「人は血管と共に老いる」
これは19世紀のある内科医の有名な言葉です。
ここでいう血管とは『動脈』を指しています。
たしかに全身に酸素や栄養を運ぶ動脈は、血管の中でも一番太く、切れたり途中でつまったりしたら命に関わるので大事ではあります。
しかし、現代では健康のためには『毛細血管』の方が注目されています。
毛細血管について
毛細血管は、動脈と静脈の間を網目状に繋いでいる血管で、直径は約100分の1㎜と髪の毛の10分の1ほどで、赤血球が1列に並んでやっと通れるくらいの細さしかありません。
全長9万9千㎞、全部を繋ぐと地球2周半という長さで、血管の面積比は動脈:1、静脈:2に対して毛細血管:700-800となり、血管全体の99%を占めていています。
毛細血管の重要な働き
①約37兆2千億個の細胞の一つ一つに酸素と栄養を運び、二酸化炭素と老廃物を回収しています。
②免疫物質を運搬し、また毛細血管の内皮細胞からも分泌して、体を病気や感染から守っています。
③ホルモンを運搬して各器官へ情報伝達します。
④体温を一定に保ち調節します。
よく知られている動脈と静脈は血液を運ぶことがメインであるのに対して、毛細血管は、酸素、二酸化炭素、栄養、老廃物といったものを細胞と直接、物々交換している最前線になります。
この毛細血管と細胞間でのやりとりを行う一連の流れを『微小循環』といい、まさに命のやりとりを行う超重要なシステムになります。
毛細血管の減少は様々な不調や病気の原因に
こんなに重要な毛細血管も加齢によってだんだんと減ってしまいます。
健康な毛細血管の内皮細胞は1000日くらいで入れ替わりますが、40歳代くらいから新陳代謝されずに死んでいく細胞が増え始めます。そして、60歳代になると毛細血管の数は4割も減ると言われています。
また、生活習慣病も毛細血管の劣化を早めてしまいます。
最近では、『ゴースト血管』も話題になっていますが、血管はあるのに血液が流れていない血管を言います。使われない血管はやがて脱落して、なくなってしまいます。
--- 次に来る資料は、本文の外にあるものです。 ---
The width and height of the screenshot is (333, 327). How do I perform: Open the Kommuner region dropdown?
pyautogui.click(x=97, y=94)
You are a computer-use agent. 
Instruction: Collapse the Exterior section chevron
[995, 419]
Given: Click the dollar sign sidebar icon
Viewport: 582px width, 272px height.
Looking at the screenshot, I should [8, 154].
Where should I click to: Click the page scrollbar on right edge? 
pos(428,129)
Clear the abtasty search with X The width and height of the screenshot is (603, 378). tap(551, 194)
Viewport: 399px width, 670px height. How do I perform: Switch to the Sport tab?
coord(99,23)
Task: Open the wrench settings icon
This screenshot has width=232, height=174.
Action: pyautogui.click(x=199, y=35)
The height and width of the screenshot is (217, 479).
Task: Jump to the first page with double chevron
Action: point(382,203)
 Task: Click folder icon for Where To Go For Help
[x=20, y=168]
また、自律神経やホルモンの働きが乱れることも毛細血管を劣化させて減る原因になります。
毛細血管が一部減っても、周辺の毛細血管によってサポートされるため、すぐに命の危険になることはなく、気づきにくいですが、微小循環が上手くいかなくなると、太い血管にも影響がでてきたり、各臓器の新陳代謝も悪くなったりして、全身に様々な不調や病気が起こってきます。
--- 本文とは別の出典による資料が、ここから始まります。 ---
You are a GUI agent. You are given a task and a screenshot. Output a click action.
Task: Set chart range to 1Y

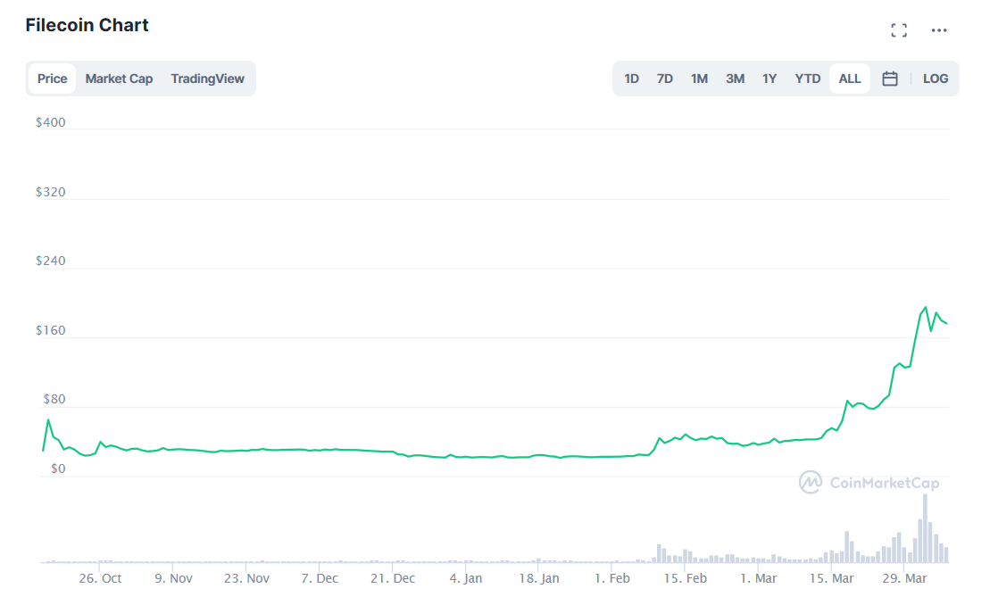click(x=770, y=79)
例をあげると胃もたれ、胃潰瘍、便秘、下痢、シミ、肌荒れ、白髪、脱毛、むくみ、動脈硬化、脳梗塞、心筋梗塞、不整脈、高血圧、腎障害、易感染症、アレルギー、耳鳴り、頭痛、肩こり、腰痛、月経痛、月経不順、更年期障害、ドライシンドローム、ED、冷え症・・などがあります。
毛細血管は何歳からでも増やすことができます
加齢による毛細血管の減少と劣化は自然の流れでもあり、ある程度は避けられませんが、生活習慣を改めたり、適した漢方薬を飲んだりすることで、毛細血管の減少を最低限に留めて、弱っている血管を丈夫に健康な血管を作りかえることはできると考えます。
生活習慣では
・ストレスはこまめに発散しましょう
・十分な正しい睡眠をとりましょう
・血流をよくする適度な運動をしたり、シャワーだけでなく湯船に入りましょう
・バランスのとれた食事を心がけます。脂っこいもの、甘すぎるもの、冷たいもの、味の濃いものは摂りすぎないように注意しましょう。
漢方薬では
血液の流れが滞ってドロドロ状態のことを瘀血(おけつ)と言います。
この瘀血を改善する方法を活血化瘀(かっけつかお)と言い、活血化瘀する漢方薬があります。
活血化瘀薬の中には、微小循環を改善させることが研究によって分かっているものもあります。そのような漢方薬は瘀血の症状を治療するだけではなく、予防としても活躍してくれます。
西洋薬にも抗血小板薬や抗凝固薬といった血流をよくする薬がありますが、これらは主に太い血管に作用していると考えられています。
たしかにこれらの薬を飲んでいても肩こりや冷え症が改善することはないですよね。
しかし、活血化瘀薬を飲むと症状が改善していくのは、細い毛細血管にも作用するのでしょう。
*西洋薬と活血化瘀薬は併用できますが、漢方薬局などに相談してみましょう。
血管力を上げるポイント
『タップリ』、『イキイキ』、『サラサラ』
血液の量が豊富なこと
血液の質が良いこと
汚れや傷のない柔軟な血管
細い毛細血管までサラサラに
微小循環障害は誰にでもやがて出てくるもの
前述した通り、40歳代から毛細血管はだんだんと減っていき、それに伴い様々な不調も出やすくなります。
今は症状が出ていなくても、活血薬を飲んでおくことで微小循環がよくなり、多くの不調や病気を予防できるのではないのでしょうか。
体のすみずみまで栄養タップリの血を巡らせて、心身ともにスッキリ元気になりましょう。